◆ What you will do ◆
According to the blog entry, what test will be needed if the foot pain does not ease within a week?

Nov 28, 2006 17:51
I hate it when I get so defensive and grouchy about things that really shouldnt bug me. I am sure there is a reason they bug me, a root cause that the person bugging me had nothing to do with. Case in point would be that the "object of my current affections" was teasing me about hurting myself due to the recent "probable" stress fracture on the top of my left foot. I have no idea what happened to cause this. I have been wearing good foot wear and no ridiculous heels. But it hurts the same, if not more than when I broke my elbow and even with the increased dosage in pain medication it still isnt doing anything. I guess it doesnt help matters that I spend half my day at work on my feet and then walk back and forth between work and school and then take the bus everywhere else. I did nothing that i can think of to hurt my foot, there are no bruises and the swelling isnt that bad. They arent sure what it is and they said that if the pain doesnt ease within a week then I will have to go for a bone scan of it because they couldnt see anything on the x-ray. Ok enough bitching about my stupid foot.
Ok just one more thing. Who has the Voo-doo doll of me and when are you going to stop????
I think that alot of the reason that I am upset with him is that no, i have not seen him in 6 days and I guess that is a bit irritating. yes, he has been working and yes it is shift so i can understand it. But last night he didnt work and ok he just wanted to stay home. thats ok and very understandable. And tonight he is going to play pool with his friends. The thing with that is I am sure if we werent dating then I would have been invited to go along. I used to be one of the guys and it was fun. I dont think he told any of them that we were datign and that he wants to keep them seperate. fine. My friends that have met him think it is good and they are more than welcoming of him and include him. I guess i am jealous and just want to hangout with him. Although he did say earlier today that i needed to be the center of attention all the time. not true. i can handle not being the center of attention. sure sometimes i like it, but other times i just want to be as far away from it as possible.

Saved data entries:
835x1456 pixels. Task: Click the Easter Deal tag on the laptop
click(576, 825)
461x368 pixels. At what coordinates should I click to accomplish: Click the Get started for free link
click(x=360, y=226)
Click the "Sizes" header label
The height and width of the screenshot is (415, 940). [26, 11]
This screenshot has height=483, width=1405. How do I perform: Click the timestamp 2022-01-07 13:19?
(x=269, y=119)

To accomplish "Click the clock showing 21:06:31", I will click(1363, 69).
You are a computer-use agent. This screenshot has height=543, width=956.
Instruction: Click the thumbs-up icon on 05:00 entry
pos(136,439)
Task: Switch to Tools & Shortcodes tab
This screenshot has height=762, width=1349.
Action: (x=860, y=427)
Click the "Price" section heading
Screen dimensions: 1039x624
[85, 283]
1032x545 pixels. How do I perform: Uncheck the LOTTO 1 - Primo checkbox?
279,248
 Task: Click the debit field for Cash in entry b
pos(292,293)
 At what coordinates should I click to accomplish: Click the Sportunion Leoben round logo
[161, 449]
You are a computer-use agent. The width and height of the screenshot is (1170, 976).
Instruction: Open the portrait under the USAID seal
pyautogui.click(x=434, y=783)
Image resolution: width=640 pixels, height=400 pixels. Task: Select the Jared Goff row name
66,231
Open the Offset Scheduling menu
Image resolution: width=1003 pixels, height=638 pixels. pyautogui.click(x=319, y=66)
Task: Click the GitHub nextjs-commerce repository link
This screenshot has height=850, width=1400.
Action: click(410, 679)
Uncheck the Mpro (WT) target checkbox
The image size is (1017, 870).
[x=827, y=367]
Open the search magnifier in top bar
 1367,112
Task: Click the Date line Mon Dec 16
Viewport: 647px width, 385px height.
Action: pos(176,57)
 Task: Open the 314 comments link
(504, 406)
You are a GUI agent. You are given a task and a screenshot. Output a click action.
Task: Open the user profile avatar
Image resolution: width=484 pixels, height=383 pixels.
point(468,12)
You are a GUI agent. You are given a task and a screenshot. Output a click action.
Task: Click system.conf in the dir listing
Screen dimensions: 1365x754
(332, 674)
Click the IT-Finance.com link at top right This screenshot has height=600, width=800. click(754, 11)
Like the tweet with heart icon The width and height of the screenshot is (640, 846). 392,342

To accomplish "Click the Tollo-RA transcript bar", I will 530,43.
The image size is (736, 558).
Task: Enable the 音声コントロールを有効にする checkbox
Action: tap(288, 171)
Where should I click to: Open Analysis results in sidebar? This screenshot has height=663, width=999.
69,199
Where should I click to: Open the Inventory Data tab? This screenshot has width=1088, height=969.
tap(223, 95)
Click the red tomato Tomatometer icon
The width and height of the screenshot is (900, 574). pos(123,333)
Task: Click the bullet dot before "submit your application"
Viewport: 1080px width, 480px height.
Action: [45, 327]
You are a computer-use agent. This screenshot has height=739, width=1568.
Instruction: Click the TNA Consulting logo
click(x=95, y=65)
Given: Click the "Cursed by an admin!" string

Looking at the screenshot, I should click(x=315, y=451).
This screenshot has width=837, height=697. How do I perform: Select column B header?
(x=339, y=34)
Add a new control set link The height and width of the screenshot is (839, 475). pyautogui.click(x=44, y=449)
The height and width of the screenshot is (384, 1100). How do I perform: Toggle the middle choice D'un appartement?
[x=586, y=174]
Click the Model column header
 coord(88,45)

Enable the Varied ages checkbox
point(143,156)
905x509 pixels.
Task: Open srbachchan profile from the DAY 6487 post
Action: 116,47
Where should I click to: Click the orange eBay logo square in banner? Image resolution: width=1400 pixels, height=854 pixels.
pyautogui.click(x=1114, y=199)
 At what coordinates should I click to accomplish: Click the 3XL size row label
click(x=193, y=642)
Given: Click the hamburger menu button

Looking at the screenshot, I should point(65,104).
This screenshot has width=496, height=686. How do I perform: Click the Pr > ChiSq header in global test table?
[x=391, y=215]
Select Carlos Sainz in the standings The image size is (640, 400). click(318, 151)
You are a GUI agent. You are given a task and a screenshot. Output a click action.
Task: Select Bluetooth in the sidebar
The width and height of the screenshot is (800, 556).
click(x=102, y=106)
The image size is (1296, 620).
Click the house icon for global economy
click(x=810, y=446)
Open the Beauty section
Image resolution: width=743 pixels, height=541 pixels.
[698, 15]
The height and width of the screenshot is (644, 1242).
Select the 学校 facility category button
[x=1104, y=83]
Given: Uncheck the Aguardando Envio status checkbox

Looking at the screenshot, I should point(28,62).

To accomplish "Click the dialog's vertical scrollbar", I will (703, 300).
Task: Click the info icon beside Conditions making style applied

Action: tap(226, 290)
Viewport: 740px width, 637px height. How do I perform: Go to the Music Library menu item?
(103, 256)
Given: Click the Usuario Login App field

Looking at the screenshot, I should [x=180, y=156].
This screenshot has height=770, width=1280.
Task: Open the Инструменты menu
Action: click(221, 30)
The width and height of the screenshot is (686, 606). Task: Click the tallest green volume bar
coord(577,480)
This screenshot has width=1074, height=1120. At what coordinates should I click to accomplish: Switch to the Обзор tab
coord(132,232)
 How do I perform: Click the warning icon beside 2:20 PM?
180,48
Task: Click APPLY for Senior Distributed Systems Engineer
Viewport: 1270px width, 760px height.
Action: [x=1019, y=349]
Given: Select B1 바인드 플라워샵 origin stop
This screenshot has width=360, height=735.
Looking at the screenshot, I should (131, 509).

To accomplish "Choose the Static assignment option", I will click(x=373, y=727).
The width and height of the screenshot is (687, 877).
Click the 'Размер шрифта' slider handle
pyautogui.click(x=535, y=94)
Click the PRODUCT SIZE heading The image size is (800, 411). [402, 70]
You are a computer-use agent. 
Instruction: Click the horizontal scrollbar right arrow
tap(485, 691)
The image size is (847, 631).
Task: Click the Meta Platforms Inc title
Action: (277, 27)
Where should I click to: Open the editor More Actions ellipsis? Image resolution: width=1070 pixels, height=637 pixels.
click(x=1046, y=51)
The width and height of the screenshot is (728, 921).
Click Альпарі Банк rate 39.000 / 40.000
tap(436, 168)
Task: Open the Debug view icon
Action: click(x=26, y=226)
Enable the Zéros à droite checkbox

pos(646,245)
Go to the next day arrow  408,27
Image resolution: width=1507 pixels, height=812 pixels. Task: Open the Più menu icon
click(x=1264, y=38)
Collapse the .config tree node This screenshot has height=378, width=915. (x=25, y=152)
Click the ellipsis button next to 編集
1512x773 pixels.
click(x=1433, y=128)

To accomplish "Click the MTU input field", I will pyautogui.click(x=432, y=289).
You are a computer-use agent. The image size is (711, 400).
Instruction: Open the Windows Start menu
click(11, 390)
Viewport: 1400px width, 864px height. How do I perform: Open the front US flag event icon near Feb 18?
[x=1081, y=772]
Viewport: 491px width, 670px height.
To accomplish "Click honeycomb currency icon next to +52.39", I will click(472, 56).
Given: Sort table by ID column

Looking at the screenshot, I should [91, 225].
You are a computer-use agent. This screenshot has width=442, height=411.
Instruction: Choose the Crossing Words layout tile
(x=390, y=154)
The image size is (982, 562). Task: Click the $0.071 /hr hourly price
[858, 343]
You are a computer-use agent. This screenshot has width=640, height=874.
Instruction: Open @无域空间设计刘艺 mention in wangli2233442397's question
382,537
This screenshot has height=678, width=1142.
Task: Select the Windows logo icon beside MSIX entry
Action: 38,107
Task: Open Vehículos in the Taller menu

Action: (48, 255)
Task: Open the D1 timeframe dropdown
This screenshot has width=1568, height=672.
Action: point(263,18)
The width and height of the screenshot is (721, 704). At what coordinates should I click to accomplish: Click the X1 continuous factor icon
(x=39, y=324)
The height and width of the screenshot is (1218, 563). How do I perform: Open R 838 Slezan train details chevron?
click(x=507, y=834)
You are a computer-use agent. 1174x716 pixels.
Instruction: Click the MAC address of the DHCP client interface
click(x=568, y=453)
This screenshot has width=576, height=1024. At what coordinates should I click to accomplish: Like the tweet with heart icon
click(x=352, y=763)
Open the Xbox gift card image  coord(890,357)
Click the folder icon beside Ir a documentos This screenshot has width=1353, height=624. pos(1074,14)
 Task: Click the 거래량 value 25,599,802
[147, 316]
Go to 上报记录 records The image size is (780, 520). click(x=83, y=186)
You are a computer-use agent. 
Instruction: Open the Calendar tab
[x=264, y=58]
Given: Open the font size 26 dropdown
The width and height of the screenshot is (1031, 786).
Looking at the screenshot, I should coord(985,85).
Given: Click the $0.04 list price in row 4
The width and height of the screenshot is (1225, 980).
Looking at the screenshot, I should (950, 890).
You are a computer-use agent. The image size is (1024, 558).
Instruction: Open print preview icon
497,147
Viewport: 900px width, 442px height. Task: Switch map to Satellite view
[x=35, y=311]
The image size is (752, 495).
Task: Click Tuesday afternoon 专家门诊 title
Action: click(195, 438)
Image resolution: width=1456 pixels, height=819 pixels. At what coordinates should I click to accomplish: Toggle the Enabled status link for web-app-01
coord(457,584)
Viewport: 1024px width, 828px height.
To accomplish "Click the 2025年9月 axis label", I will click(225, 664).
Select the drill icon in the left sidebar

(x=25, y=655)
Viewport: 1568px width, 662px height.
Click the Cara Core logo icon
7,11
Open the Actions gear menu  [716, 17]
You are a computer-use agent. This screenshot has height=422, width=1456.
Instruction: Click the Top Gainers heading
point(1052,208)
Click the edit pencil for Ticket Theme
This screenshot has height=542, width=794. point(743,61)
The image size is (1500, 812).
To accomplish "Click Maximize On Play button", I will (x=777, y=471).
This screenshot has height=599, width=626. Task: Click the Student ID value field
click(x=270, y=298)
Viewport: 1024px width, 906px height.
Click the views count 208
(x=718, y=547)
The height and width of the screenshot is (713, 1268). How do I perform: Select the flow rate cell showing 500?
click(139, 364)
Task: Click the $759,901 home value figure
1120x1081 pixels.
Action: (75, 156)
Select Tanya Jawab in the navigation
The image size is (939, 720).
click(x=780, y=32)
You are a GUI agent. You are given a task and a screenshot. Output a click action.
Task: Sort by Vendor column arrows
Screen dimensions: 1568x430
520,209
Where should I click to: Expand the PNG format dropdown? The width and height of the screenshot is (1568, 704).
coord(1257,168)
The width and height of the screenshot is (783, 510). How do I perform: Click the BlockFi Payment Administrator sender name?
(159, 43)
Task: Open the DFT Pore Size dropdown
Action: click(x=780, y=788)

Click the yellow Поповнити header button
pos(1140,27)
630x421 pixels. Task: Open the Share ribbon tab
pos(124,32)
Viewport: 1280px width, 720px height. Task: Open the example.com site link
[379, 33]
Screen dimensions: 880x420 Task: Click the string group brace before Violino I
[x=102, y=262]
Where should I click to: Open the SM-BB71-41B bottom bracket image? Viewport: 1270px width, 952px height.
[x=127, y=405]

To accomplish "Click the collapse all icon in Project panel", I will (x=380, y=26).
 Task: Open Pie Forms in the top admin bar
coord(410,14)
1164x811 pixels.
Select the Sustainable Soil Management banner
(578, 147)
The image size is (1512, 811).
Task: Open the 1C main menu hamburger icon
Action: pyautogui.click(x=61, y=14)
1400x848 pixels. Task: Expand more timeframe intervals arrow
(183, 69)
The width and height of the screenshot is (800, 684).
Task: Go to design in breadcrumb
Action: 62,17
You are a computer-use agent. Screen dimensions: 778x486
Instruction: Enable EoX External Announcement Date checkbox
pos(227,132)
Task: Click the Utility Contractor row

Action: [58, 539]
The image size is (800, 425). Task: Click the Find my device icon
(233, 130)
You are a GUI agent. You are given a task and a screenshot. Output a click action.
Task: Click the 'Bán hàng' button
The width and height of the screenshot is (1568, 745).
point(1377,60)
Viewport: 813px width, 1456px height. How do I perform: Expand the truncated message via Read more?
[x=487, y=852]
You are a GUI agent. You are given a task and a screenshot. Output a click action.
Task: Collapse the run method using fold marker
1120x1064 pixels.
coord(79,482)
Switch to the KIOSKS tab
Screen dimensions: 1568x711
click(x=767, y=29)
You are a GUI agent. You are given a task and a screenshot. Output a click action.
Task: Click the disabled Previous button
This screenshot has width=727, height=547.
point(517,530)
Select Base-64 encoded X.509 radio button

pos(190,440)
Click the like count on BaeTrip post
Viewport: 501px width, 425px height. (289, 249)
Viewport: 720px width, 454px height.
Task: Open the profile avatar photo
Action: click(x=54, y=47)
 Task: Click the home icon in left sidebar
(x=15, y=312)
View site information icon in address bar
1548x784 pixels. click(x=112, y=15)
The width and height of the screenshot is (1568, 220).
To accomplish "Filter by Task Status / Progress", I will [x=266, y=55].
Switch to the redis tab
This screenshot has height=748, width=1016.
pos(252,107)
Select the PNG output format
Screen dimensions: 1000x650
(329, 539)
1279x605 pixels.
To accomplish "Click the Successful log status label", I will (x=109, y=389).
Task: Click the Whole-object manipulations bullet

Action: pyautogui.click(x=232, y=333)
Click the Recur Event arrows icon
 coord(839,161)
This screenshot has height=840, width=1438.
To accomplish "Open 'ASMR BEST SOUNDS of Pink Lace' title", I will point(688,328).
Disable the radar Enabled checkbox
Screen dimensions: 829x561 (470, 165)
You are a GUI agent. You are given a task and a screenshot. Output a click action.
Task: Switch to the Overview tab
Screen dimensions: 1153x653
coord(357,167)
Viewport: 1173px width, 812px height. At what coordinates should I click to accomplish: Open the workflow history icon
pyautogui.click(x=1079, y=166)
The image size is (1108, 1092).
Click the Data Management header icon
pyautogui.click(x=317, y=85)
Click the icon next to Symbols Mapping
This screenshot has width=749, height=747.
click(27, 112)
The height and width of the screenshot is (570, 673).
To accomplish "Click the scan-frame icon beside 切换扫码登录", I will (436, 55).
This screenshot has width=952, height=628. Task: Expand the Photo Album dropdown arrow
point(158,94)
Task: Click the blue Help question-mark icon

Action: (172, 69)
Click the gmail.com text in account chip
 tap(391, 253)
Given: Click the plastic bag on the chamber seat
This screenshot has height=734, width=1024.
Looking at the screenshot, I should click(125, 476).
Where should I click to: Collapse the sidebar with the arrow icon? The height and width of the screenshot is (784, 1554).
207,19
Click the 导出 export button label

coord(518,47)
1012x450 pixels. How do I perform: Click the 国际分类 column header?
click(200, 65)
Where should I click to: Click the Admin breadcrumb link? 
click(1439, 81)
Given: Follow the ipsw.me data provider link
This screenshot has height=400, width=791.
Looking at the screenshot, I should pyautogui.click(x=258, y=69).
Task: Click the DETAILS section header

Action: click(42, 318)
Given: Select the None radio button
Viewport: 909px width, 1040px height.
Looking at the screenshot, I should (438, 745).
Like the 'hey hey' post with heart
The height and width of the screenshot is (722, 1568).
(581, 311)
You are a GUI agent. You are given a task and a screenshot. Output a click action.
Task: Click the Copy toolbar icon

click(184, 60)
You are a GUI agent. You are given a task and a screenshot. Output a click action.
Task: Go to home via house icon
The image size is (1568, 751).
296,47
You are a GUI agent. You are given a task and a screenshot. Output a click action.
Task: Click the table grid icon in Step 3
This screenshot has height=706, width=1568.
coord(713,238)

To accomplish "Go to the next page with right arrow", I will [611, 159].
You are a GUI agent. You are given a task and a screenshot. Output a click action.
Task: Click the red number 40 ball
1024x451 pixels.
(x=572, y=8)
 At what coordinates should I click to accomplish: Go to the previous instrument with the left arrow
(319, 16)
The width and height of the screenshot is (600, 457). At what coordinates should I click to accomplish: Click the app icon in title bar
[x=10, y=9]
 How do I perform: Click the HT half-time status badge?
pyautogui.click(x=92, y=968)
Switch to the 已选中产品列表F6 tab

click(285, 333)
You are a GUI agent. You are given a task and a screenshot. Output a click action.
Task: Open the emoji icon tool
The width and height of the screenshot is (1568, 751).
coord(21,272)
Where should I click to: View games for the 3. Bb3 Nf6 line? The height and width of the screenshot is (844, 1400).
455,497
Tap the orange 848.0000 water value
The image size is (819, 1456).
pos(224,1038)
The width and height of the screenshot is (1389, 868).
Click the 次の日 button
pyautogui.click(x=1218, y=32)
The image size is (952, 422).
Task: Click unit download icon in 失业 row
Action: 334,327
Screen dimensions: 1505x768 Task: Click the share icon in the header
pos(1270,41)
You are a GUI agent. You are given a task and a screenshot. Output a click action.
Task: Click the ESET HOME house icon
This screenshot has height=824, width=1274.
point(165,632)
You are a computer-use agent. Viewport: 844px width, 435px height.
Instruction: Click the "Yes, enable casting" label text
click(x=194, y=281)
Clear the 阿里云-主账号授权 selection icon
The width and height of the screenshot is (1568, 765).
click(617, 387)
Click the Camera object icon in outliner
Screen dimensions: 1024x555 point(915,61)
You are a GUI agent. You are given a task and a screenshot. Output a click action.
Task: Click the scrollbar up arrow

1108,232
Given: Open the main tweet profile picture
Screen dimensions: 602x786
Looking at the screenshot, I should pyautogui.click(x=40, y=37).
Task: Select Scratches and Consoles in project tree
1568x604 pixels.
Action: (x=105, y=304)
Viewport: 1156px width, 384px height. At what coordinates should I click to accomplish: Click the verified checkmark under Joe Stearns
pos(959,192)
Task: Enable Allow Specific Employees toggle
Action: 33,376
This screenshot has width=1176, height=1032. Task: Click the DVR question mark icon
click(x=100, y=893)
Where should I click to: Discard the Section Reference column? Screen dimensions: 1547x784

◆ Exercise solution ◆
A bone scan of the foot.